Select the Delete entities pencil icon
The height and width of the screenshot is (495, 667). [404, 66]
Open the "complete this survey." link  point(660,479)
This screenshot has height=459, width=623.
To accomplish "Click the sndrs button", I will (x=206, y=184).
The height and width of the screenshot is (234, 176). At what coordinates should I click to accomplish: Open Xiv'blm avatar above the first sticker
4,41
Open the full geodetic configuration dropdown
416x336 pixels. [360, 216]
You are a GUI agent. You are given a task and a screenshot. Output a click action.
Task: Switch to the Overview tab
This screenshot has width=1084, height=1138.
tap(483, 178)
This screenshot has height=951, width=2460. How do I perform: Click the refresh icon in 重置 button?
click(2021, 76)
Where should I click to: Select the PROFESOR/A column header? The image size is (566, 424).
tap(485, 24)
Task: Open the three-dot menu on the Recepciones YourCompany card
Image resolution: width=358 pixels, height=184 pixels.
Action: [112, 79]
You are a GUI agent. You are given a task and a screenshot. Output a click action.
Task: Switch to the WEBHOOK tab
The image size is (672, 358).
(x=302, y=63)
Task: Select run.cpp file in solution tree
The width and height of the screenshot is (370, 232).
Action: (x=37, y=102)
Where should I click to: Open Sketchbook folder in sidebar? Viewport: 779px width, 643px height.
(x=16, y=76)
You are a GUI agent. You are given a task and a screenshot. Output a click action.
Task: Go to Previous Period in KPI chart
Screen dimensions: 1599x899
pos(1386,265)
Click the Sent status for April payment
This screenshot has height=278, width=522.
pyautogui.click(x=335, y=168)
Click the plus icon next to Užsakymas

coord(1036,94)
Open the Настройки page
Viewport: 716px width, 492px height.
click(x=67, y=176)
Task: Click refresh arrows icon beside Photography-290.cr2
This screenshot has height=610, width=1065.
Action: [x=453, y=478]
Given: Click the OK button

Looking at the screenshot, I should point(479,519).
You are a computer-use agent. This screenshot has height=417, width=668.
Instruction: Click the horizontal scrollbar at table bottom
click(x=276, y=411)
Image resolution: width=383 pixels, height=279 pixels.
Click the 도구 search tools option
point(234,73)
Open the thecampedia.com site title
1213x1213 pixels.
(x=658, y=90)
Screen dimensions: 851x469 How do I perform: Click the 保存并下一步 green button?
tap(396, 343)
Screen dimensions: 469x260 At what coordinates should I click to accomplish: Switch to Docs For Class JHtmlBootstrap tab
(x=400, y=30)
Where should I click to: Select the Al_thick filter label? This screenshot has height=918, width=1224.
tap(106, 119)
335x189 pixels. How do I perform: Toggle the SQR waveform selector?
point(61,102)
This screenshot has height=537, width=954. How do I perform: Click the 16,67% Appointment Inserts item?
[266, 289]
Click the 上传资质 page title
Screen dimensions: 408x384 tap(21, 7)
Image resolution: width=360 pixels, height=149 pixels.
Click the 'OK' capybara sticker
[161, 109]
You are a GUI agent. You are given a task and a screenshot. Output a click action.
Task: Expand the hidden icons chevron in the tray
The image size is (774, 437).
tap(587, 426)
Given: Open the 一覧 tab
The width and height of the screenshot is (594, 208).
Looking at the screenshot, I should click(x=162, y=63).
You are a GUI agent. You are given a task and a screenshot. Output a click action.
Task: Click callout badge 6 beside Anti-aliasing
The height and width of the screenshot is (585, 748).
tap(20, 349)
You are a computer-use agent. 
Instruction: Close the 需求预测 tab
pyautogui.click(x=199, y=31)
######
Task goal.
Extract the complete set of records unchanged.

Task solution.
Select the Delete entities pencil icon
The height and width of the screenshot is (495, 667). [404, 66]
Open the "complete this survey." link  point(660,479)
This screenshot has height=459, width=623.
To accomplish "Click the sndrs button", I will (x=206, y=184).
The height and width of the screenshot is (234, 176). At what coordinates should I click to accomplish: Open Xiv'blm avatar above the first sticker
4,41
Open the full geodetic configuration dropdown
416x336 pixels. [360, 216]
You are a GUI agent. You are given a task and a screenshot. Output a click action.
Task: Switch to the Overview tab
This screenshot has width=1084, height=1138.
tap(483, 178)
This screenshot has height=951, width=2460. How do I perform: Click the refresh icon in 重置 button?
click(2021, 76)
Where should I click to: Select the PROFESOR/A column header? The image size is (566, 424).
tap(485, 24)
Task: Open the three-dot menu on the Recepciones YourCompany card
Image resolution: width=358 pixels, height=184 pixels.
Action: [112, 79]
You are a GUI agent. You are given a task and a screenshot. Output a click action.
Task: Switch to the WEBHOOK tab
The image size is (672, 358).
(x=302, y=63)
Task: Select run.cpp file in solution tree
The width and height of the screenshot is (370, 232).
Action: (x=37, y=102)
Where should I click to: Open Sketchbook folder in sidebar? Viewport: 779px width, 643px height.
(x=16, y=76)
You are a GUI agent. You are given a task and a screenshot. Output a click action.
Task: Go to Previous Period in KPI chart
Screen dimensions: 1599x899
pos(1386,265)
Click the Sent status for April payment
This screenshot has height=278, width=522.
pyautogui.click(x=335, y=168)
Click the plus icon next to Užsakymas

coord(1036,94)
Open the Настройки page
Viewport: 716px width, 492px height.
click(x=67, y=176)
Task: Click refresh arrows icon beside Photography-290.cr2
This screenshot has height=610, width=1065.
Action: [x=453, y=478]
Given: Click the OK button

Looking at the screenshot, I should point(479,519).
You are a computer-use agent. This screenshot has height=417, width=668.
Instruction: Click the horizontal scrollbar at table bottom
click(x=276, y=411)
Image resolution: width=383 pixels, height=279 pixels.
Click the 도구 search tools option
point(234,73)
Open the thecampedia.com site title
1213x1213 pixels.
(x=658, y=90)
Screen dimensions: 851x469 How do I perform: Click the 保存并下一步 green button?
tap(396, 343)
Screen dimensions: 469x260 At what coordinates should I click to accomplish: Switch to Docs For Class JHtmlBootstrap tab
(x=400, y=30)
Where should I click to: Select the Al_thick filter label? This screenshot has height=918, width=1224.
tap(106, 119)
335x189 pixels. How do I perform: Toggle the SQR waveform selector?
point(61,102)
This screenshot has height=537, width=954. How do I perform: Click the 16,67% Appointment Inserts item?
[266, 289]
Click the 上传资质 page title
Screen dimensions: 408x384 tap(21, 7)
Image resolution: width=360 pixels, height=149 pixels.
Click the 'OK' capybara sticker
[161, 109]
You are a GUI agent. You are given a task and a screenshot. Output a click action.
Task: Expand the hidden icons chevron in the tray
The image size is (774, 437).
tap(587, 426)
Given: Open the 一覧 tab
The width and height of the screenshot is (594, 208).
Looking at the screenshot, I should click(x=162, y=63).
You are a GUI agent. You are given a task and a screenshot. Output a click action.
Task: Click callout badge 6 beside Anti-aliasing
The height and width of the screenshot is (585, 748).
tap(20, 349)
You are a computer-use agent. 
Instruction: Close the 需求预测 tab
pyautogui.click(x=199, y=31)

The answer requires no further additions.